Asked about his ambitions to “paint the official White House portrait,” as he confided to the Palm Beach Daily News of then-presidential candidate Donald Trump, Gardega told The Daily Beast he’s “not a Trump guy” but would be honored to paint the president—and is confident he’s up for the task.

“I painted the Sistine Chapel on my own ceiling just to see what it looked like,” he said, referencing a project that landed him an interview with the New York Daily News in 2012. He’s also made headlines with his Bernie Madoff-inspired hot sauce, “Bernie in Hell.”

He’s also been asked to create a painting that will be featured in a scene in a “really big Hollywood movie called ‘Winners and Losers,’” he said, and has decided to incorporate “Pissing Pug” in the painting somehow, though he declined to disclose further details about the film or the painting.
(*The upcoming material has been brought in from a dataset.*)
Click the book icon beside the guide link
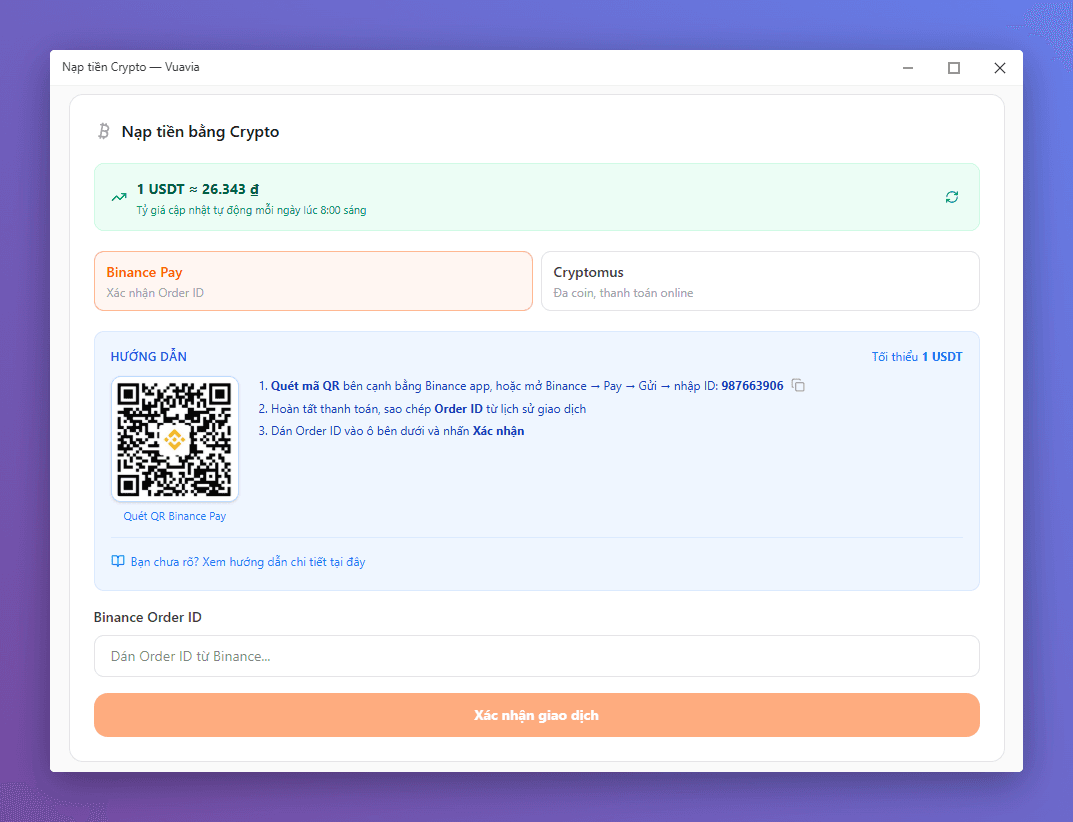 point(118,562)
It’s not the first time Gardega has worked with celebrities: Matt Dillon, Art Garfunkel, and Steve Buscemi own the artist’s “drawings and paintings,” he said.
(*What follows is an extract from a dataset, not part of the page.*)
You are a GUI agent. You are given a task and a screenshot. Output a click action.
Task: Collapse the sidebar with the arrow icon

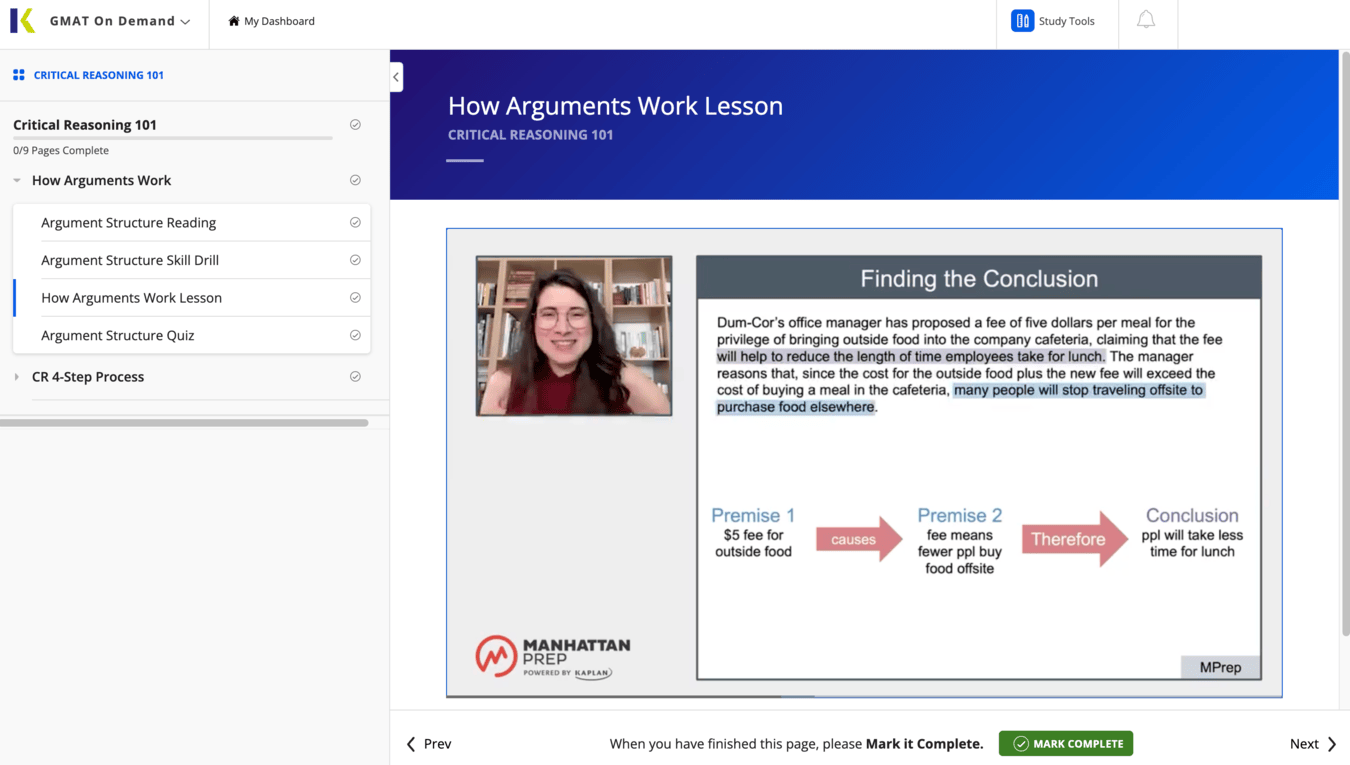click(395, 76)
Among Gardega’s other talents is a kind of prescience, as he described it—a tendency to predict the future through his art, like the New York City “Trading Cards” he made several years ago featuring Donald Trump and other faces and places associated with the city.

“I like promoting my work because I don’t have a day job, and I’m obsessed with the media,” said Gardega. “I think media is an art form.”

Indeed, he hopes to ride the wave of publicity around his “Pissing Pug” with a follow-up guerilla art project that wilsee dozens of papier-maché puppies placed around the city as early as Wednesday morning. “They’ll be painted gold this time, so they’ll look more expensive” said Gardega. “I love the idea of making something by hand that looks mass produced.”

He struggled to further articulate the puppies’ significance beyond railing against the “greed in the art world” and the “corrupted” contemporary art market.

“Half of my art is Renaissance-inspired, classical art and then the other half is stuff like this gold papier-maché dog,” said Gardega. “So I can’t say I haven’t been influenced by modernism, but I’m not big on someone sticking a wig in a lobster trap and attaching meaning to it.”

Gardega has decided to let “Fearless Girl” be for now, out of respect for the artist behind “Charging Bull.”

“I heard that Arturo doesn’t want any more commotion around his piece so I’m going to respect that and leave it alone,” he said, adding that his “Pissing Pug” is nursing a broken leg in his Upper West Side apartment but is “doing just fine. She’s going to have babies soon.”